El papa Francisco es muy amado, pero su pontificado podría ser un desastre

El papa Francisco en 2015 cuando abrió la Puerta Santa para marcar el inicio del Año Santo Católico, o Jubileo, en la Basílica de San Pedro, en el Vaticano. Credit Max Rossi/Reuters
El papa Francisco en 2015 cuando abrió la Puerta Santa para marcar el inicio del Año Santo Católico, o Jubileo, en la Basílica de San Pedro, en el Vaticano. Credit Max Rossi/Reuters

La conversación se ha vuelto normal. Cuando algún conocido —un vecino, el padre de algún amigo de mis hijos, nuestro agente de bienes raíces— me pregunta sobre mi trabajo y les cuento que estoy escribiendo un libro sobre el papa, las personas sonríen y dicen: “¿No es un papa maravilloso?”, “Eso debe ser muy inspirador” o “Tengo un amigo al que le encantaría leerlo”. Poco después tengo que comentar, de manera incómoda: “Bueno, tengo que decirte que no es del todo favorecedor”.

Lo constante de esas conversaciones es una muestra del gran éxito de los cinco años de Francisco en la silla papal. Es el máximo dirigente de una Iglesia que pasó la década pasada embrollada en un siniestro escándalo de abuso sexual, tiene un cargo que a menudo se considera una reliquia medieval y opera en un entorno mediático en el que la religión tradicional ,en general, y el catolicismo romano, en especial, con frecuencia son tratados con una mezcla de malicia e ignorancia total.

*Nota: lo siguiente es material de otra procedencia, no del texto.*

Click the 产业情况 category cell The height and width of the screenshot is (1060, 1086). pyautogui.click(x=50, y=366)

Aun así, en un periodo notablemente corto —desde los primeros días tras su elección, de hecho—, Jorge Bergoglio ha convertido su pontificado en un refugio de las esperanzas religiosas que muchos de sus admiradores no sabían o no recordaban que tenían.

Parte de esta admiración refleja las controversias que ha provocado en el interior de la Iglesia, los riesgos teológicos que ha tomado al impulsar cambios que los occidentales liberales tienden a asumir que el catolicismo debe terminar por aceptar, sobre todo cambios respecto de la moralidad sexual, y una liberalización general en cuanto a las jerarquías y la Iglesia.

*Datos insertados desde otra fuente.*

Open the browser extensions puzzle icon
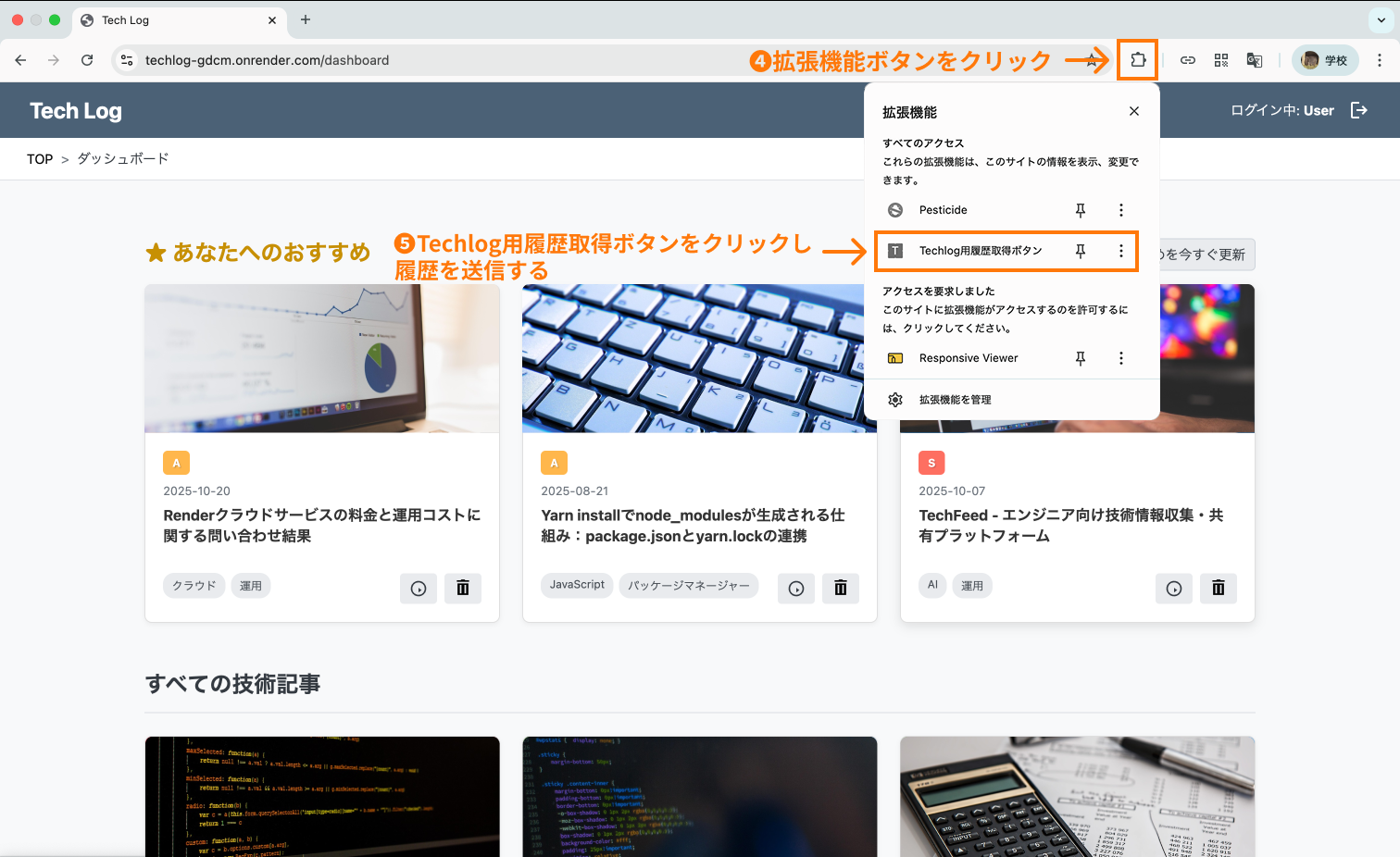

Sin embargo, cuando la gente dice: “El papa Francisco hace que yo quiera volver a tener fe”, como me lo dijo un periodista expracticante católico durante una de esas incómodas conversaciones en las que siempre me preguntan “¿Pero qué tienes en contra del papa Francisco?”, realmente no le pone atención a las batallas entre los cardenales y los teólogos sobre si su agenda es amplia o posiblemente hereje. Tampoco se ha centrado en cómo gobierna el Vaticano, donde Francisco es un reformador sin reformas importantes, y la limpieza prometida podría no concretarse nunca.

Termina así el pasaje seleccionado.